COPING WITH HARMATTAN IN THE YULETIDE SEASON
To say that the harmattan season is here again would be stating the obvious.
The nation is besieged with a different kind of weather towards the end of every year.
There is nothing unusual about it. If anything, the harmattan arrived a bit late this year, coming in early December instead of mid-November.
This is observable from the last rain of the year which occurred sometime last week, in most parts of Lagos. After the rain, came the much-dreaded season, and for others, the long expected break from the rain and the scotching heat of the sun.
Harmattan comes during the Yuletide season.
It comes with its own aura and many prefer it to the hot weather. This northeasterly wind blows from the Sahara towards the entire West Africa sub-region.. This begins from mid-November and attains a peak in mid-January but wanes by mid-February.
Despite the dry wind which comes with the season, it is also characterized by an extremely cold weather – quite a contrast. For this reason, it is not unusual to find out that fans and air conditioners are used less during this season.
The weather impacts on the socio-economic life in the country.
It brings with it very dry winds that are capable of inflaming unintended ashes into raging fires that can effortlessly get out of control causing destruction of lives and property. Hence, fire outbreaks are one of the general risks during harmattan.
Humans and vegetation also feel the immediate impact of harmattan.
One common feature of the season is that it comes with a variety of health hazards. For instance, common cold and its symptoms such as catarrh, sneezing and coughing are very rampant during harmattan. As the throat gets sore; sneezing is frequent while sometimes the eyes become wet or ruddy. Asthma patients suffer mostly during this period due to dusty environment. The same goes for sickle cell disease patients whose crises are triggered frequently due to the cold.
But like a bittersweet pill, harmattan is not entirely a negative season; it has some positive sides.
For example, good agricultural activities and rich harvest. Fruit trees like mangoes, avocado, guava, among others bloom with flowers and fruiting.
Traditionally, farmers use this period to clear farms and get them ready for planting.

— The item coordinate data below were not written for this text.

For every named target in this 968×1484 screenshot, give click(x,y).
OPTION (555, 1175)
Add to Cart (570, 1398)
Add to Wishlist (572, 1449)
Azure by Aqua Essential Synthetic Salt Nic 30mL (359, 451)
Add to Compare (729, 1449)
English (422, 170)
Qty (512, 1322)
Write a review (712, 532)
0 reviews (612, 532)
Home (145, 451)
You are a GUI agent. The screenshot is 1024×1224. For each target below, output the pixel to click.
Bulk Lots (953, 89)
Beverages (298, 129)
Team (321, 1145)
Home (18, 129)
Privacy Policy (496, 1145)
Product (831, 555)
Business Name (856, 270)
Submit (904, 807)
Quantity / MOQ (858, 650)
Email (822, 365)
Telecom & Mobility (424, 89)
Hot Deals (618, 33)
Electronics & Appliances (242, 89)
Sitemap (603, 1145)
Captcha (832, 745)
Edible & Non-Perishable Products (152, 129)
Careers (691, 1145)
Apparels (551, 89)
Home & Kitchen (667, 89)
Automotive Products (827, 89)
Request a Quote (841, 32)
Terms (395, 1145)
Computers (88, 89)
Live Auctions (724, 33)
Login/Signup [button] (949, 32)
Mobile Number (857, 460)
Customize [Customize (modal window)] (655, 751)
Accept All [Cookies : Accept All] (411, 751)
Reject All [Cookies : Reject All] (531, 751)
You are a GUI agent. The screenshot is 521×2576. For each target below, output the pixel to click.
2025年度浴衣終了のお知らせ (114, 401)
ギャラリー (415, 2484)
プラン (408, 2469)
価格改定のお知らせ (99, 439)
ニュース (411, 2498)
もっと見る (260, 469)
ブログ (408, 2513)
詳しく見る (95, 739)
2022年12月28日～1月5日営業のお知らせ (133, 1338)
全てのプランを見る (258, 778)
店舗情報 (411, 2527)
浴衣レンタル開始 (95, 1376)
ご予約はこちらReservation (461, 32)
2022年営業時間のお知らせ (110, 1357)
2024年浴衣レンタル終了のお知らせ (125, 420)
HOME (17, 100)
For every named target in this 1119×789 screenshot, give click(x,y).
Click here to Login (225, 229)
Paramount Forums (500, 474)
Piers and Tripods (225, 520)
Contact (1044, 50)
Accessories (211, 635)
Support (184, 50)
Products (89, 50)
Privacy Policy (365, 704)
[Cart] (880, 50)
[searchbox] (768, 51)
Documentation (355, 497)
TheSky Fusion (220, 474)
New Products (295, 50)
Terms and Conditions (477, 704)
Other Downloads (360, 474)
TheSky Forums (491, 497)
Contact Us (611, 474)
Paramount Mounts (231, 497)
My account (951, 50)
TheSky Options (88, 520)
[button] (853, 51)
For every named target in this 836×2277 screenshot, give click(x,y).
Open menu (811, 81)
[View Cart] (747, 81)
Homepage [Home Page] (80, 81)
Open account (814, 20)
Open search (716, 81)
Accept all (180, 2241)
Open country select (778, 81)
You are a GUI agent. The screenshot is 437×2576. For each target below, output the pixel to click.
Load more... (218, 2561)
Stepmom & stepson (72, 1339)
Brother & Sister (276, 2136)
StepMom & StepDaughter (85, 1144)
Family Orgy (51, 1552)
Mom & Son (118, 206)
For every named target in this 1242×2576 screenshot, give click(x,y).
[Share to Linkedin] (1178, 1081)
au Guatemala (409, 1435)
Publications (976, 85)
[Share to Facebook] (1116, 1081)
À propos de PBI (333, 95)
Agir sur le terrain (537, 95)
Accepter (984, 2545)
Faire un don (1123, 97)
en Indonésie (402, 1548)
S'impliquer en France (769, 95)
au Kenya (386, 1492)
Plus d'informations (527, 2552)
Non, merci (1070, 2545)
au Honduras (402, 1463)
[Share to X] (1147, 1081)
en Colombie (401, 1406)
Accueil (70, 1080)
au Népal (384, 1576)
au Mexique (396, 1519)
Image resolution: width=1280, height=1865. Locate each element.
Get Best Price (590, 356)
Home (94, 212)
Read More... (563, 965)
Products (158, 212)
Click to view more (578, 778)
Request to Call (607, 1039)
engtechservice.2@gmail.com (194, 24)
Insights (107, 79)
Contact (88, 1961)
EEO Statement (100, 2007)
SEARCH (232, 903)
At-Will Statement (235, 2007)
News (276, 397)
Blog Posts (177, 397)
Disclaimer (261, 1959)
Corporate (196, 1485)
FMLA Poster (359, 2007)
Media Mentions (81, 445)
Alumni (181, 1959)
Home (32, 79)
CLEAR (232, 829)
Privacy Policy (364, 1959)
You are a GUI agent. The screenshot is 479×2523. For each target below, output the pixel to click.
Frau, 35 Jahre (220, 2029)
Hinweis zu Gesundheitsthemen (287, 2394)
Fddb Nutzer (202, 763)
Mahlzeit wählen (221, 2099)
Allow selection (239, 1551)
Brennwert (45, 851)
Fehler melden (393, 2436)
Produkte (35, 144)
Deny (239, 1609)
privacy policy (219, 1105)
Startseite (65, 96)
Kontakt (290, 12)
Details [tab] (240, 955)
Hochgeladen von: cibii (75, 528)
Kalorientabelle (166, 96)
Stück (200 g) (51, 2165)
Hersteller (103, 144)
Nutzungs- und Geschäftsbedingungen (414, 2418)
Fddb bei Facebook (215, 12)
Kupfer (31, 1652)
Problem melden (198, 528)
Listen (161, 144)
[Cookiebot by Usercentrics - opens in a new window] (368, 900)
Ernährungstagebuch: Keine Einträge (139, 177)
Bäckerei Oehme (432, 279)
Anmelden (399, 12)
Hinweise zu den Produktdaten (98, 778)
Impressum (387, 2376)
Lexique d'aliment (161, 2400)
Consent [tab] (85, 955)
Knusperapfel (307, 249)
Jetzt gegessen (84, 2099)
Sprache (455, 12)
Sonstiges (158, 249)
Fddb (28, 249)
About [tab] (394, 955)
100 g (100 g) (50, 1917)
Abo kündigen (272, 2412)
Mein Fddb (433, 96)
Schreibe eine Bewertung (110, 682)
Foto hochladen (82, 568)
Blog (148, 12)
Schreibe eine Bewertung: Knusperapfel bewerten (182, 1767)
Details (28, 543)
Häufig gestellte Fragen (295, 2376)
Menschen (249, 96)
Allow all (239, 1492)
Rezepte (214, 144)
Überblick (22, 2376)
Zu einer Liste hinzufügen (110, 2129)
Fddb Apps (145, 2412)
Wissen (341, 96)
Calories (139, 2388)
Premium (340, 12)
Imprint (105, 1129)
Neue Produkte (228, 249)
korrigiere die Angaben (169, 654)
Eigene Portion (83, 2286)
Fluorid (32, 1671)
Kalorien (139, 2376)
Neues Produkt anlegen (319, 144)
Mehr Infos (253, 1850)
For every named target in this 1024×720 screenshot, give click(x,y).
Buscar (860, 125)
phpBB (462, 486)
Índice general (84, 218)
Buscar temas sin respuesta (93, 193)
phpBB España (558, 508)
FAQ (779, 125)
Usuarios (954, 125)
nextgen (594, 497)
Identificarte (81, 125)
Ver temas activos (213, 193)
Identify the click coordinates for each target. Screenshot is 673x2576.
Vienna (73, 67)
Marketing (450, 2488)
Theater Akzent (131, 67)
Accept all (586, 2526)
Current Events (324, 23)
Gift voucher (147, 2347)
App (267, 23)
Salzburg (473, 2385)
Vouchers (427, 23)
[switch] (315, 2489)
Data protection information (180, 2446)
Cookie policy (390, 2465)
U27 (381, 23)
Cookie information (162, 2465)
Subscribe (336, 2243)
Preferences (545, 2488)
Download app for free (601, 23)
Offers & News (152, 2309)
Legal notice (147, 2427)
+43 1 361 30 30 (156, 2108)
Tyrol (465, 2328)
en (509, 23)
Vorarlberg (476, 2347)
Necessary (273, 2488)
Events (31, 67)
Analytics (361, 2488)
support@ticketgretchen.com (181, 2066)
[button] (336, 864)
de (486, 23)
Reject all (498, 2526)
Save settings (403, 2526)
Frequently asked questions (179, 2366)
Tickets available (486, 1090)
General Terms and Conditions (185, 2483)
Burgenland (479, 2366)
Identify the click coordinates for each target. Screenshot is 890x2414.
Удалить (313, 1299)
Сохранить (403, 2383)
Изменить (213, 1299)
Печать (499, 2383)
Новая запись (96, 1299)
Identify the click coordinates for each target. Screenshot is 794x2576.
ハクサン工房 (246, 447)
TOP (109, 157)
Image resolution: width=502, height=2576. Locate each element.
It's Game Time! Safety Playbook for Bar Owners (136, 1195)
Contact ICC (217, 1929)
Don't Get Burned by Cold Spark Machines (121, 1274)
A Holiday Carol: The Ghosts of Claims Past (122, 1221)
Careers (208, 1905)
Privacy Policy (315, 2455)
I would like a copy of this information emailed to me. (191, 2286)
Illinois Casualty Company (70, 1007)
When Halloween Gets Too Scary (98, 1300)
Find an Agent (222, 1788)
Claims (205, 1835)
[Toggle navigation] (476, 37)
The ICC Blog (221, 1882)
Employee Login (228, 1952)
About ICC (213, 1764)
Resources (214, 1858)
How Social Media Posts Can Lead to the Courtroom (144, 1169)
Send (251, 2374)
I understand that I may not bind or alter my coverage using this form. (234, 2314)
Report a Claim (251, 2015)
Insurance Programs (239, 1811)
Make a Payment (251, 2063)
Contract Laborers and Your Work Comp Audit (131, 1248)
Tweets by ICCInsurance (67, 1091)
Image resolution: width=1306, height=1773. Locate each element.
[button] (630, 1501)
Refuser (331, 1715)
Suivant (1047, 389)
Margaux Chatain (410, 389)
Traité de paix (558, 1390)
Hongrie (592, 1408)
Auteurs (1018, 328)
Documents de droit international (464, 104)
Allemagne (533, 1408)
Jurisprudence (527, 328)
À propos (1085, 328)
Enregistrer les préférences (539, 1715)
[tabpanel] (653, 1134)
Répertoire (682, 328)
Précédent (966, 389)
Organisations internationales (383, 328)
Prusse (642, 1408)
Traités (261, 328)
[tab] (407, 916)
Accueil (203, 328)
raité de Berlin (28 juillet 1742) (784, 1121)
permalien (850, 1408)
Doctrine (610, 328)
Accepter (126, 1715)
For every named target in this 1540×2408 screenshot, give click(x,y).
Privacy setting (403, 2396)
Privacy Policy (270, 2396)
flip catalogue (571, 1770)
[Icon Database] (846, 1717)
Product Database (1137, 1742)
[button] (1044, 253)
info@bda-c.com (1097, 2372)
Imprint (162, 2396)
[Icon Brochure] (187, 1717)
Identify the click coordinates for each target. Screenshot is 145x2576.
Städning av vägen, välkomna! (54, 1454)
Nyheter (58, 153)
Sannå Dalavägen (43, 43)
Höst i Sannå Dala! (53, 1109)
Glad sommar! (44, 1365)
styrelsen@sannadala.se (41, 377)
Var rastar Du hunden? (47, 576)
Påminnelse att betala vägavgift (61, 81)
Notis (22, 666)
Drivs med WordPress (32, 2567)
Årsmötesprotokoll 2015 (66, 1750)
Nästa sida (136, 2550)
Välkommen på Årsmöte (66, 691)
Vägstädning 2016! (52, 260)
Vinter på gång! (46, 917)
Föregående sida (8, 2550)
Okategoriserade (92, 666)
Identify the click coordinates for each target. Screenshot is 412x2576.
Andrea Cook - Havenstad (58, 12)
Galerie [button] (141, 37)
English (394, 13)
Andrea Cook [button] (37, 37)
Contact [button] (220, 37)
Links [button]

It is also advisable that people improve on their hygiene pattern during this period. In the course of patronizing hawkers, fruits, vegetables and other of such items must be thoroughly cleaned before eating to prevent food borne diseases. Similarly, medical practitioners advice an increased intake of fruits and vegetables containing vitamin C, water and other fluids.
Since every season comes with its own challenges, there should be no cause for alarm during harmattan, except that people don’t get prepared for it.
It is, therefore, the collective responsibility of everyone, to not only adapt to changing environment conditions, but to also adopt individual and joint strategies to confront all challenges associated with the harmattan season.